The new restaurant at Darts Farm scooped Best Newcomer at the Food Reader Awards, yet more than 50 years of history lie behind this day-to-night dining destination
‘Darts Farm offers an experience. We’re not just a supermarket where you buy things,’ asserts George Dart. ‘We offer something more visceral, an experience where you can eat, feel and smell, and The Farm Table is an extension of that ethos.’
At 25, George is one of the latest generation to join the family firm and is also the brains behind The Farm Table, its new field-to-fork restaurant.
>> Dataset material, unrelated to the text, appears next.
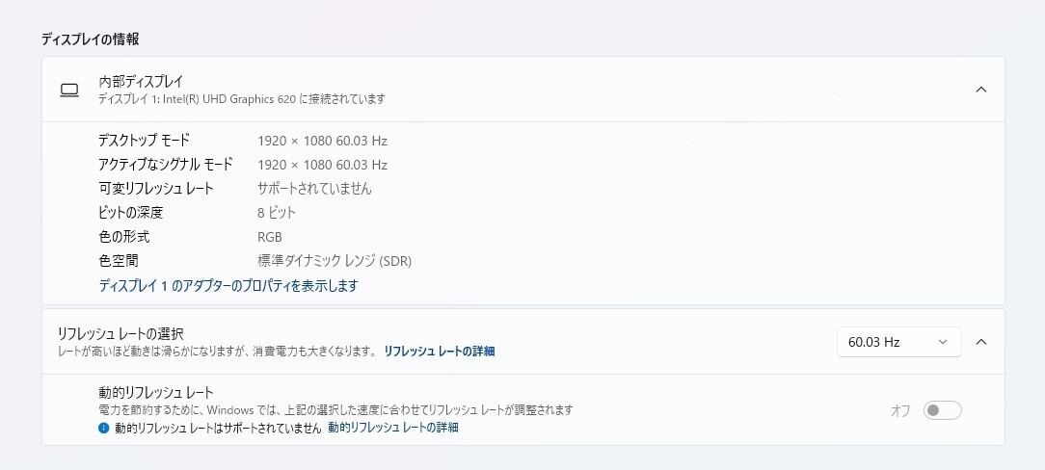
Task: Click the 標準ダイナミック レンジ (SDR) value
Action: point(335,261)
The Darts Farm story began in 1971 when Ronald Dart launched one of Britain’s first pick-your-own enterprises. Under the custodianship of his three sons – Michael, James and Paul – the Topsham business has developed into an iconic shopping destination.
George (son of Michael) spent many a school holiday working at Darts, learning the ropes before heading to Reading University where he studied food marketing and business economics. While there, he learned about the cutting-edge strategies and fresh ideas that would prove crucial during the pandemic when the farm shop’s non-food sections were forced to close. Far from seeing it as a disaster, the family interpreted it as a golden opportunity for a rethink and a chance to get the builders in.
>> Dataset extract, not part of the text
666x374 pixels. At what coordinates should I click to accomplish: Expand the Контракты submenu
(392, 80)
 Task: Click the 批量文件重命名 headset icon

‘It was the catalyst for one of the most dynamic and progressive periods in the history of the business,’ says George.
They found inspiration for the farm shop’s next phase in Eataly, the buzzing Italian marketplaces that mix restaurants with retail.
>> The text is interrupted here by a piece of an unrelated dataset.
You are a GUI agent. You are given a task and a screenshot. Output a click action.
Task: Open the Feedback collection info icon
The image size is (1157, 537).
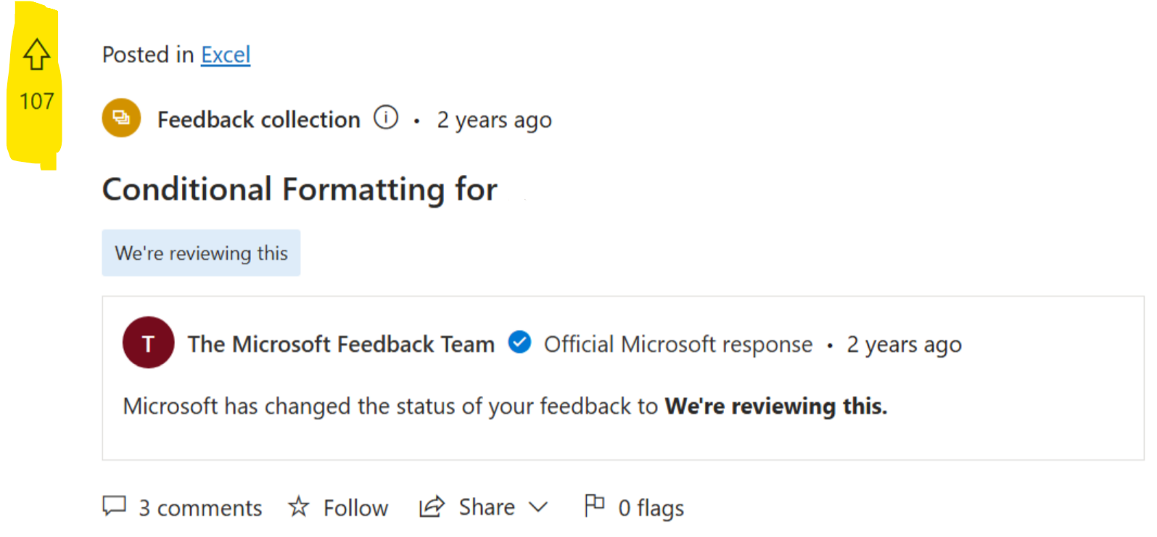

‘In Britain we tend to keep things separate, but on the continent things merge and are more eclectic,’ says George.
The result is The Farm Table, a casual restaurant with open kitchen in which home-grown, own-reared and locally sourced produce is cooked over fire. Tom Chivers, formerly of THE PIG and Riverford Field Kitchen, has taken the helm and is crafting the kind of irresistibly comforting seasonal food that sees dining companions clashing forks over the last morsel.
‘We want our offer to be good quality but not too pretentious,’ says George. ‘It should be accessible to all, whether you fancy a wood-fired pizza with a cider or a four-course meal paired with a beautiful bottle of wine from our cellar.’